### [WHAT TO PRODUCE]
Below are some records. Return exactly the lines from the one with "You are a GUI agent. The screenshot is 2324×1570." to the one with "[region] (1166, 244)", and nothing else.

### [DATA FOR ANALYSIS]
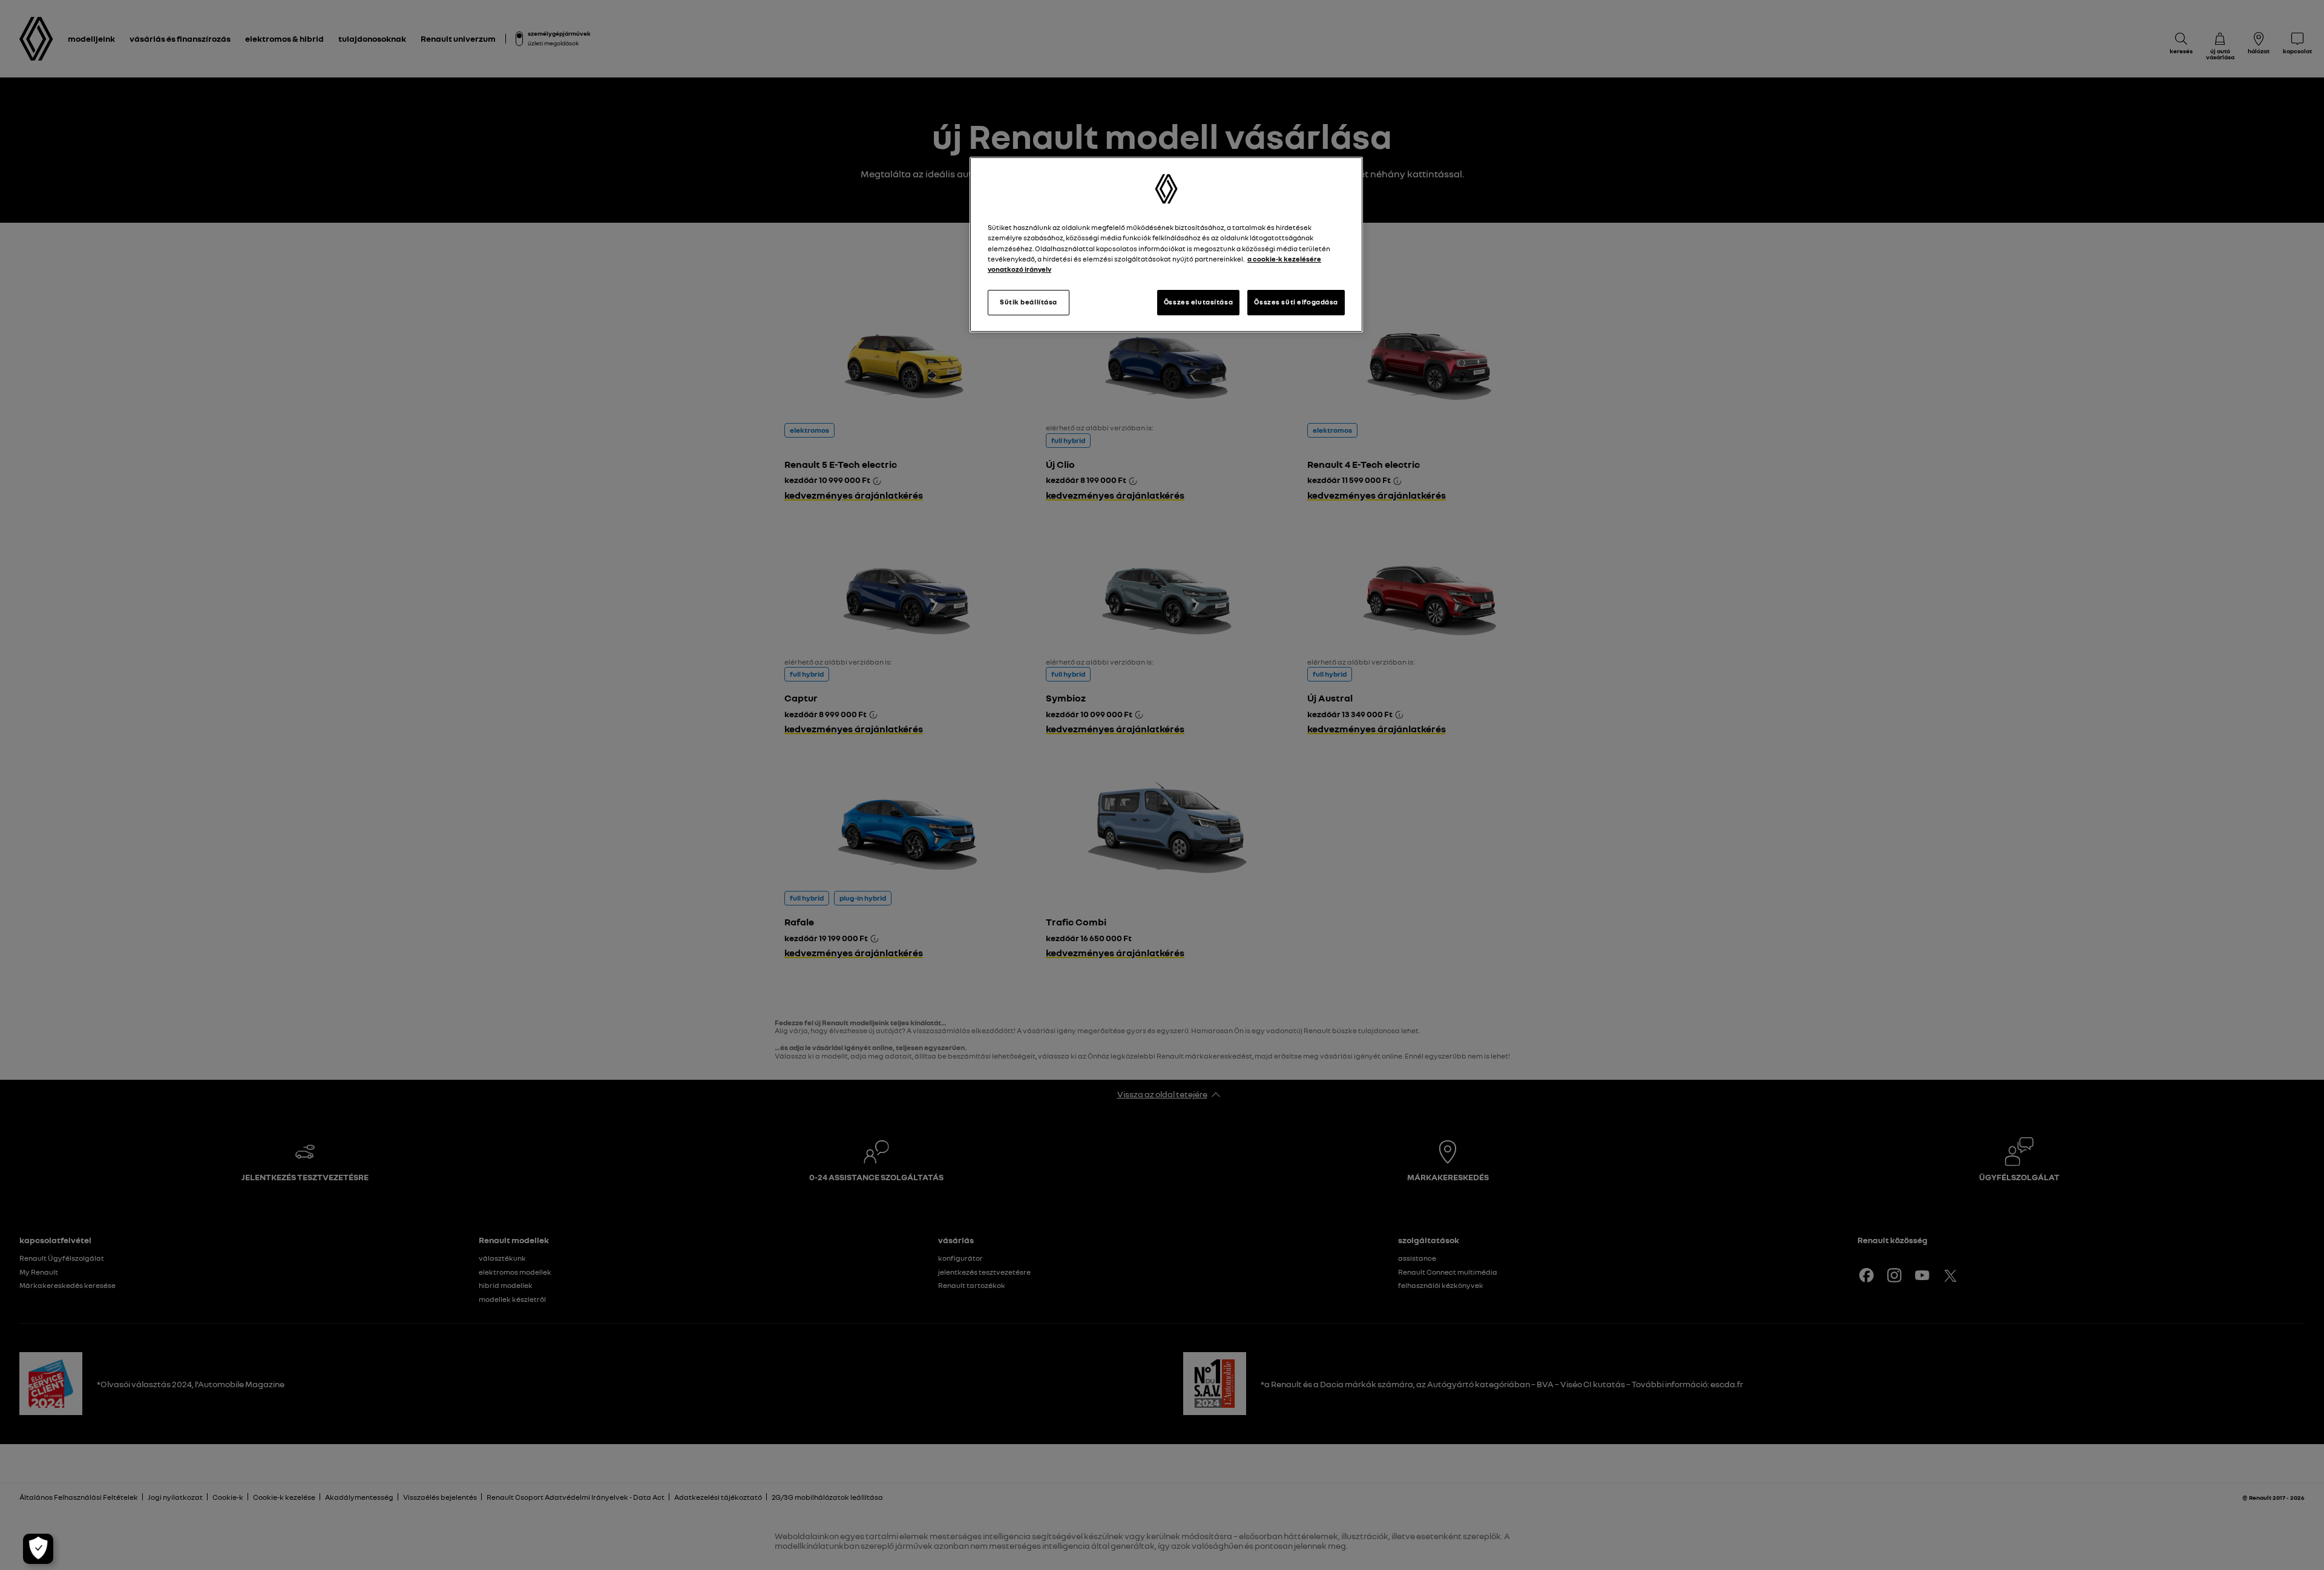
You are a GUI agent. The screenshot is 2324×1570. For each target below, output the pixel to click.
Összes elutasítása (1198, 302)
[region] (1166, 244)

==

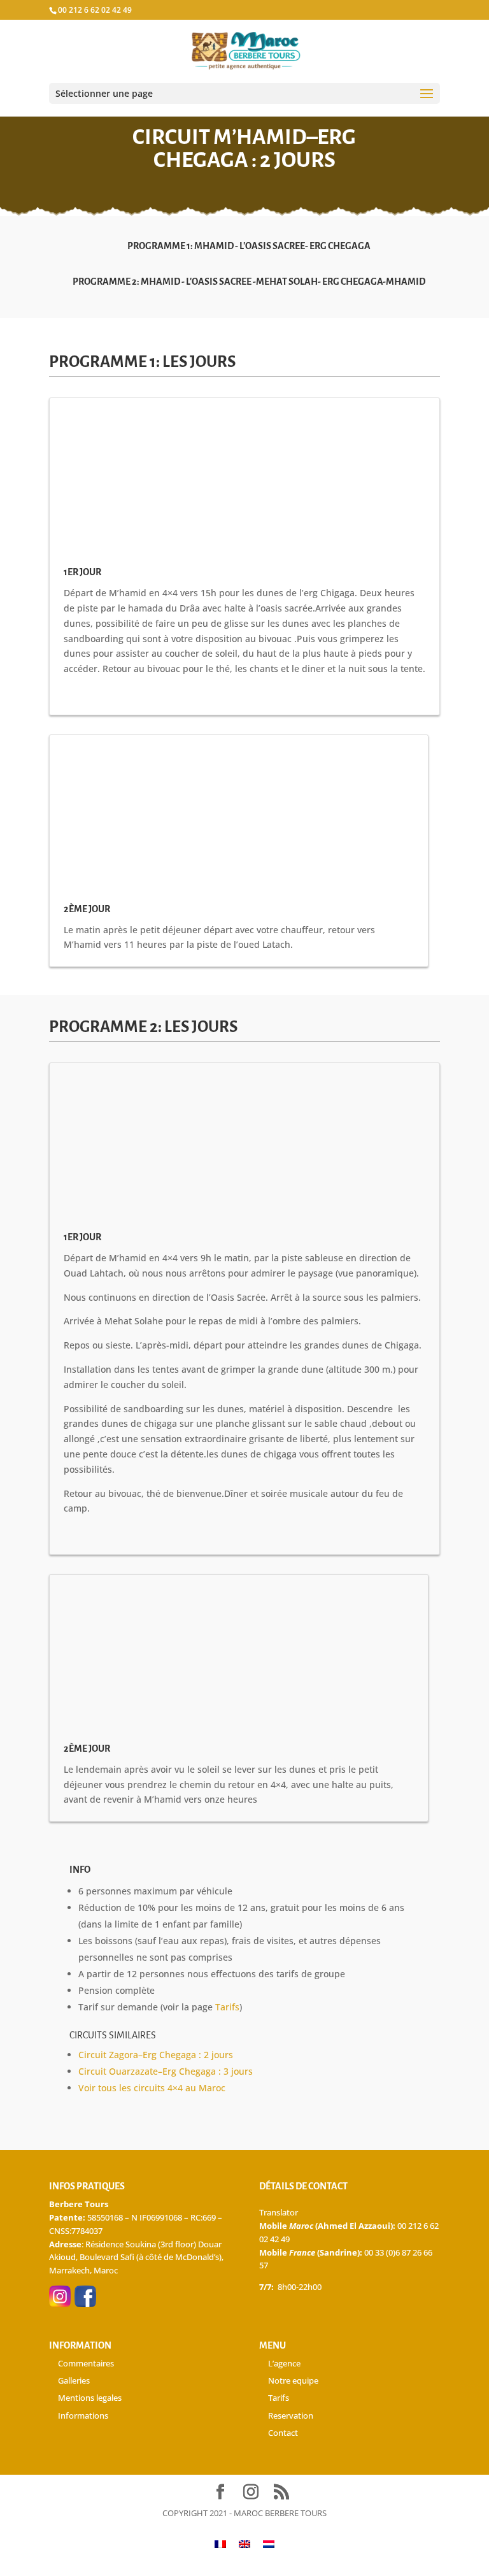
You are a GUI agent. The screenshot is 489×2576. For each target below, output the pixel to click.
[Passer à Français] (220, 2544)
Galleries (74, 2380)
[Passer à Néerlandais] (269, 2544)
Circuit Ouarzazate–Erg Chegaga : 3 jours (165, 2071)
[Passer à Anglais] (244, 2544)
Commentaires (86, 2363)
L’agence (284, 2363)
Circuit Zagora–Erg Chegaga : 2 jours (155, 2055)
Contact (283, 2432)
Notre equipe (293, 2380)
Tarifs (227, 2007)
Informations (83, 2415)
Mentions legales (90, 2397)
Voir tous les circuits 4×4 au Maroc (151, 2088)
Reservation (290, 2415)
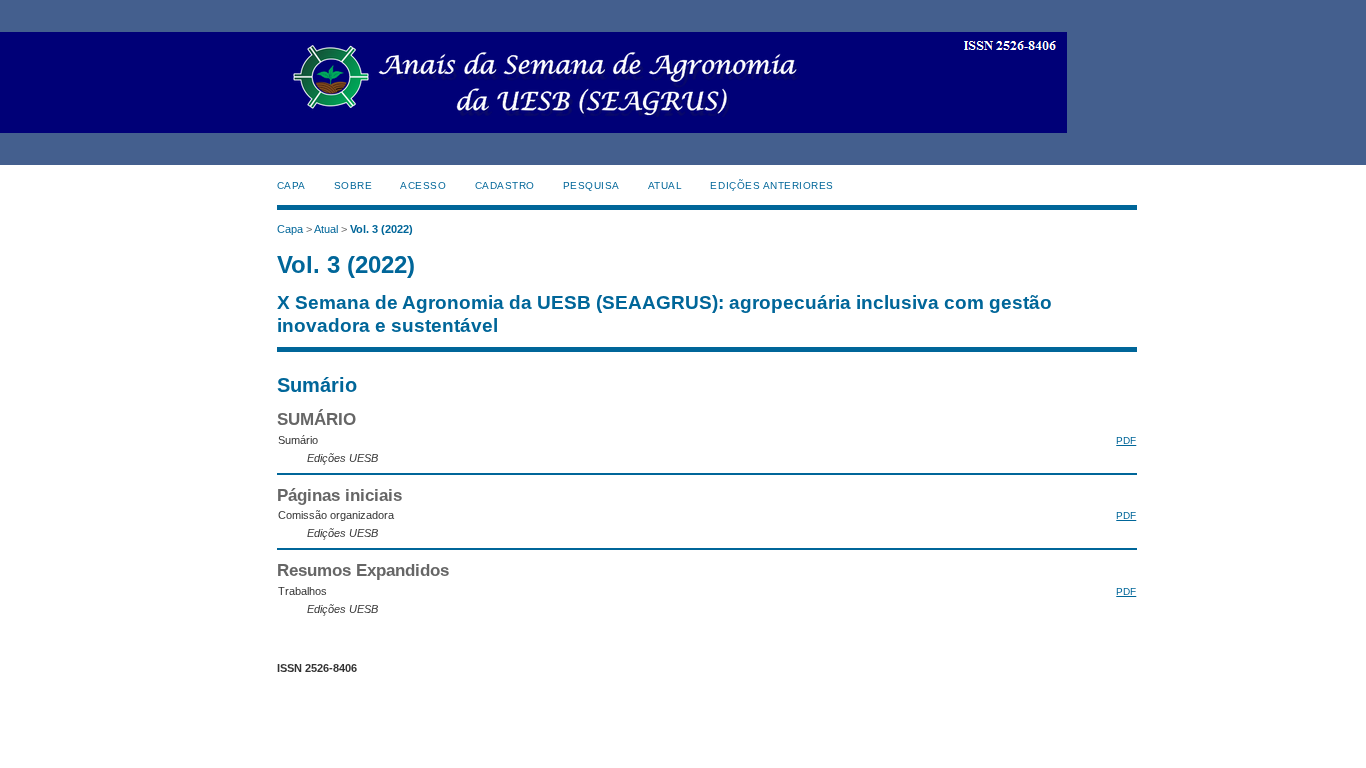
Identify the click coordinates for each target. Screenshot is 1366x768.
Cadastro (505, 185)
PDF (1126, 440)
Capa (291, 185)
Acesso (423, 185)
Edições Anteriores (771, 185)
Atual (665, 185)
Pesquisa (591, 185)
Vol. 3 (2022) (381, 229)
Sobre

--

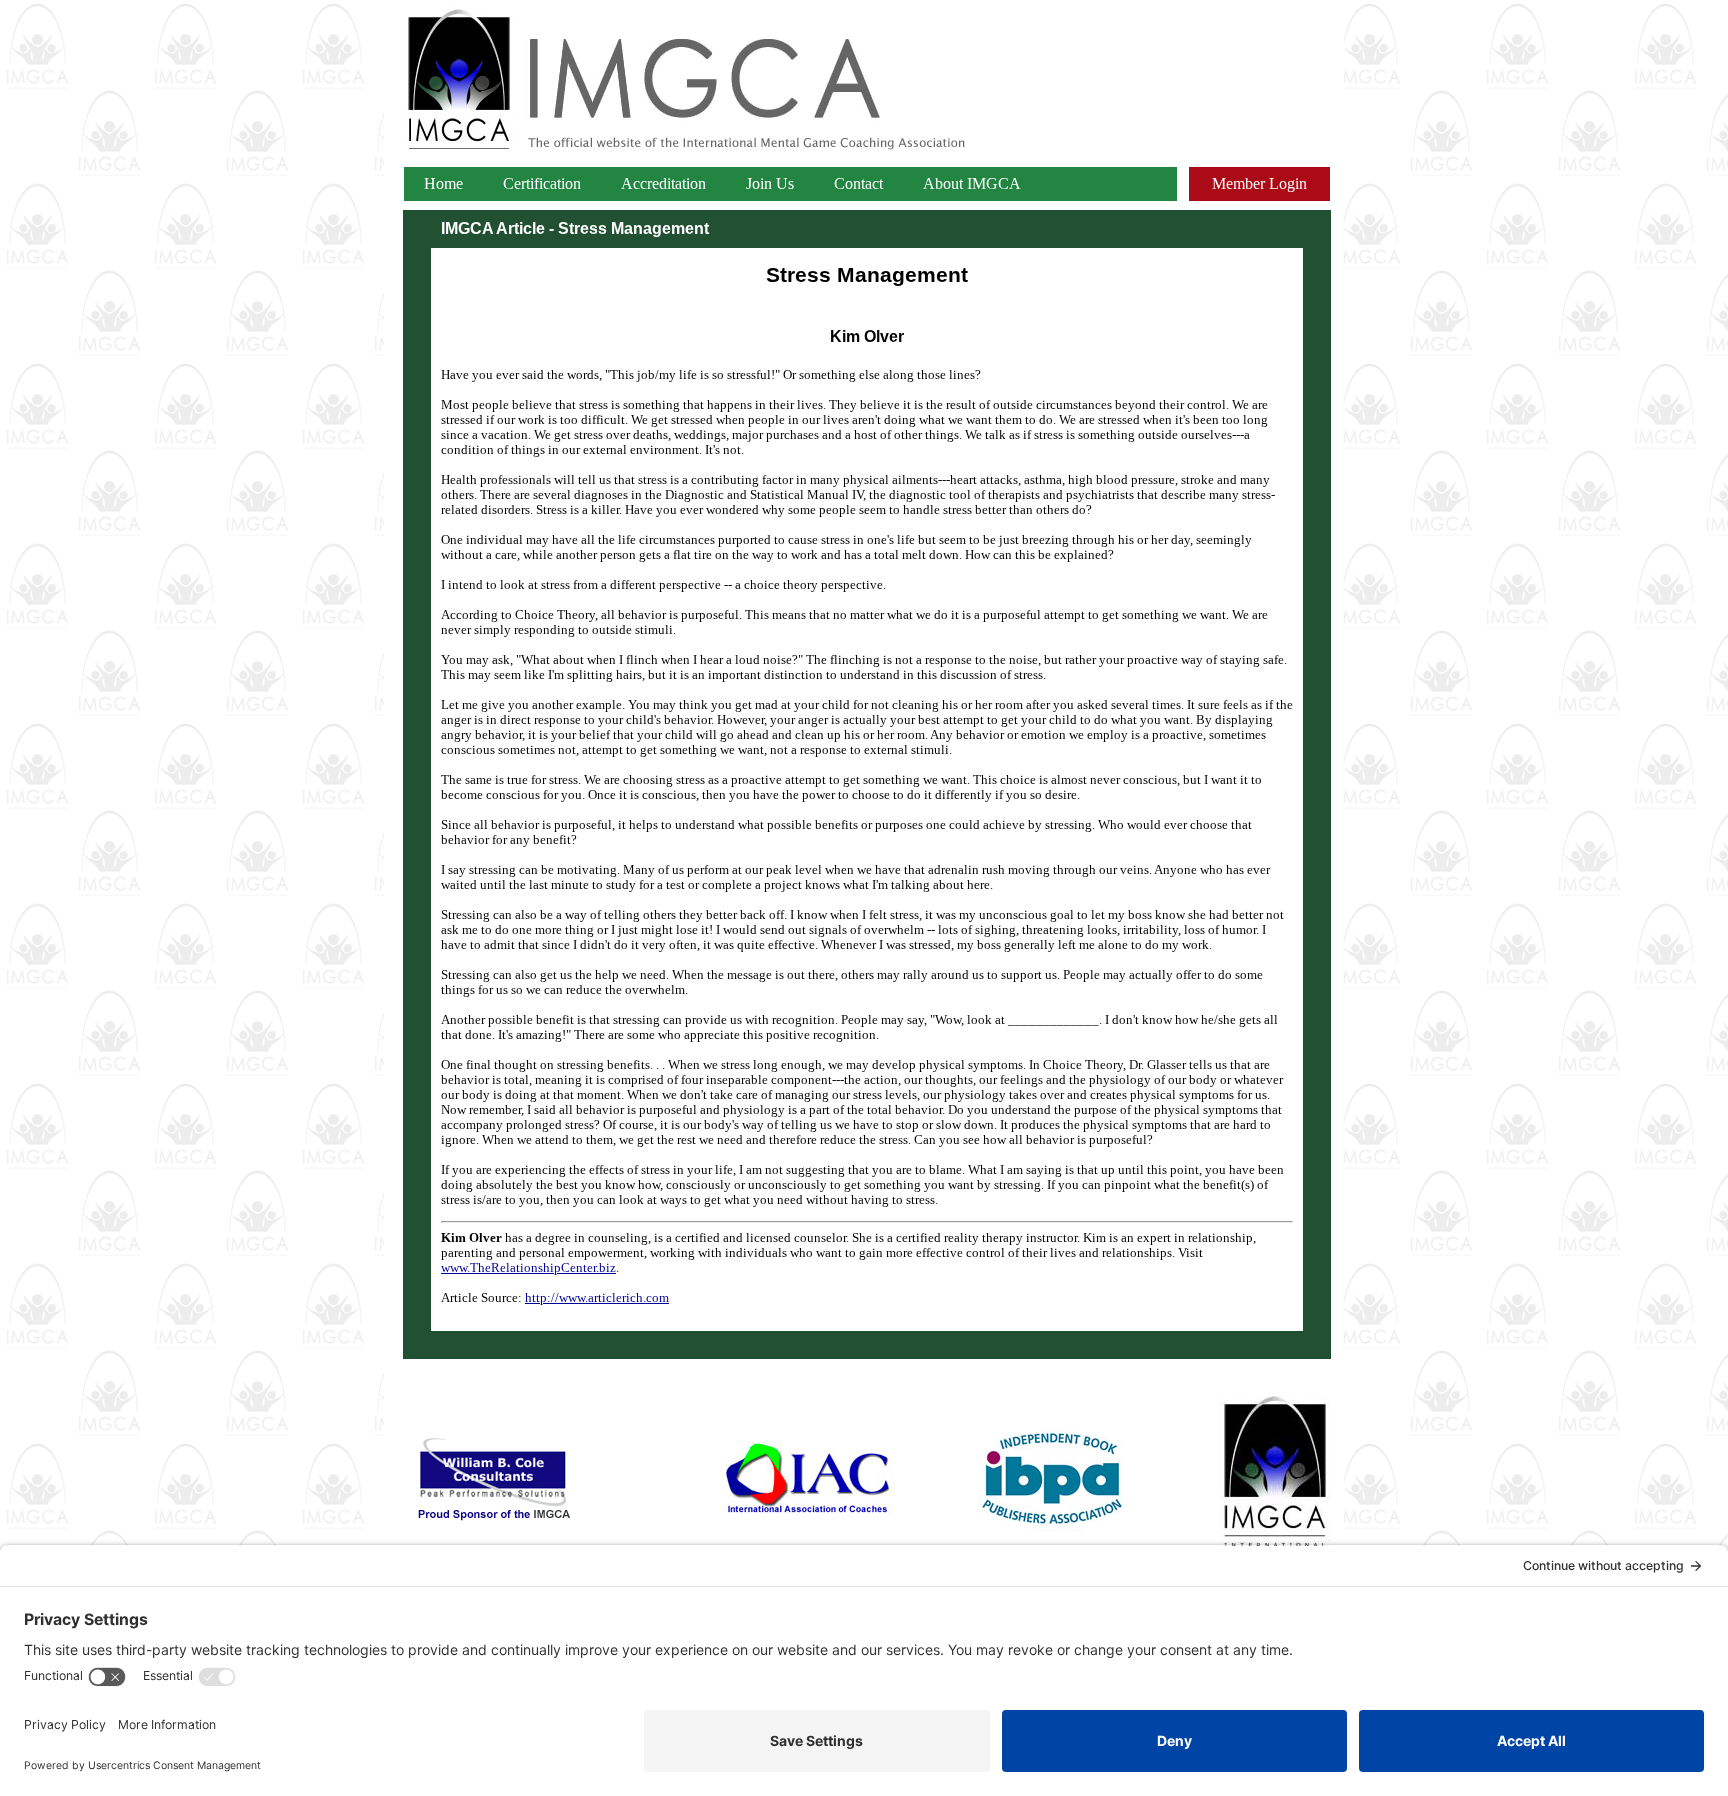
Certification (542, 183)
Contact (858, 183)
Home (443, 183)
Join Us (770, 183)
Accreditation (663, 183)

### [WRITTEN RESPONSE]
You are a GUI agent. The screenshot is 2324×1570. For each target below, output the pixel to click.
Összes elutasítása (1198, 302)
[region] (1166, 244)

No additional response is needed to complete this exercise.